Aim of the exercise> Number each line of the material, from the line with "Given: Select the 14.00 odds for Israel win" through the line with "Looking at the", both included, and skip blank lines. Keep the pictures out of your list.

Task inputs>
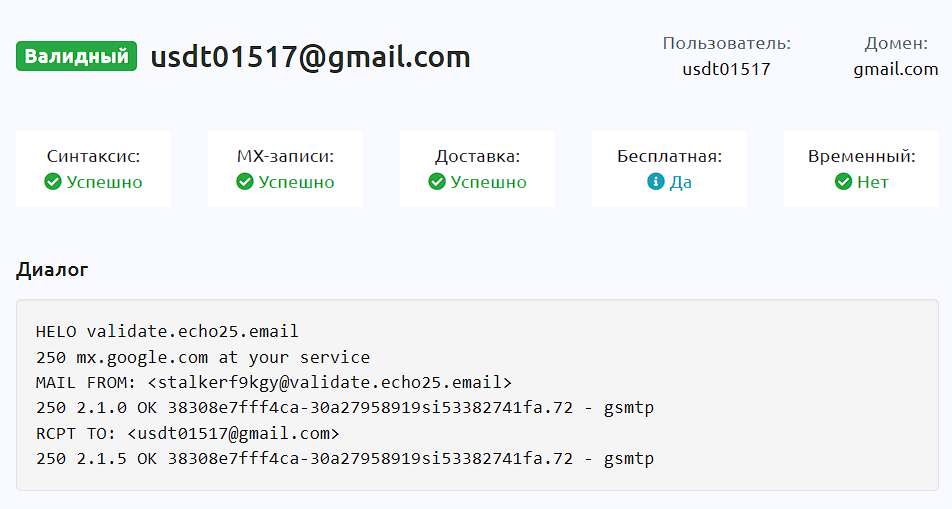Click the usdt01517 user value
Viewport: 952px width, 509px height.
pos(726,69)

--

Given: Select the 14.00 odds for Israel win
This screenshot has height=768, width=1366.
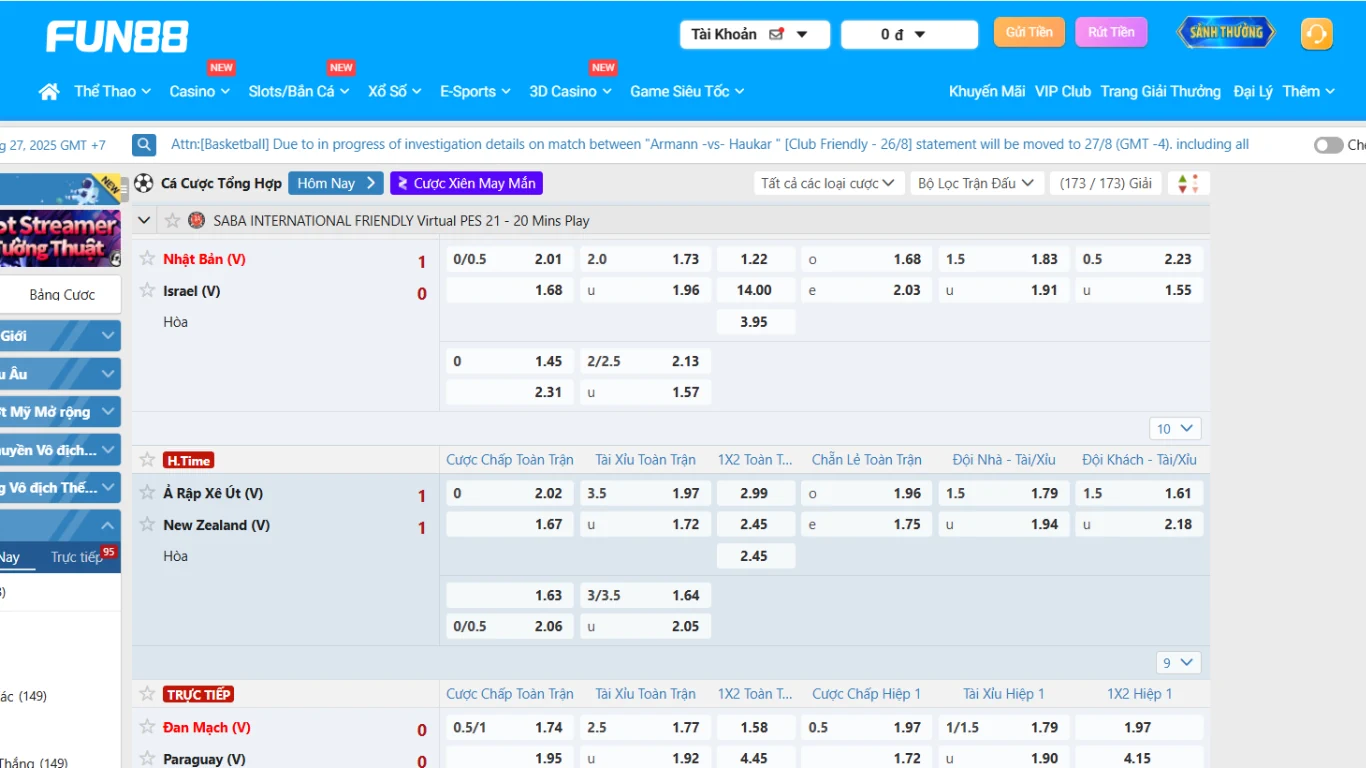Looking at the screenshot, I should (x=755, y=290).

* * *

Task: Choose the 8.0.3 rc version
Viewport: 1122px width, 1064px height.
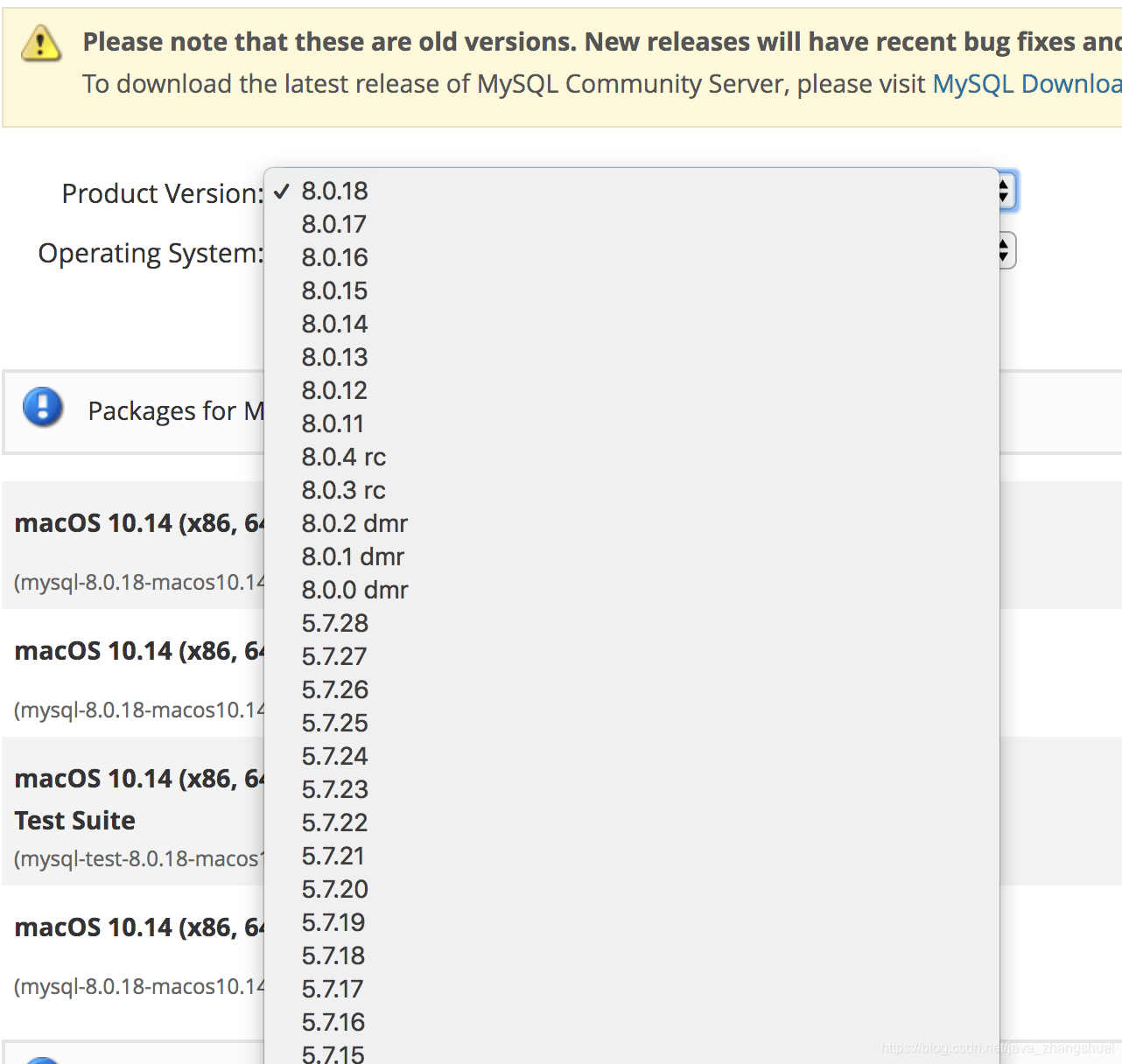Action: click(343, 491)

Response to the exercise>
1. Given: Select the 14.00 odds for Israel win
2. This screenshot has height=768, width=1366.
3. Looking at the screenshot, I should (x=755, y=290).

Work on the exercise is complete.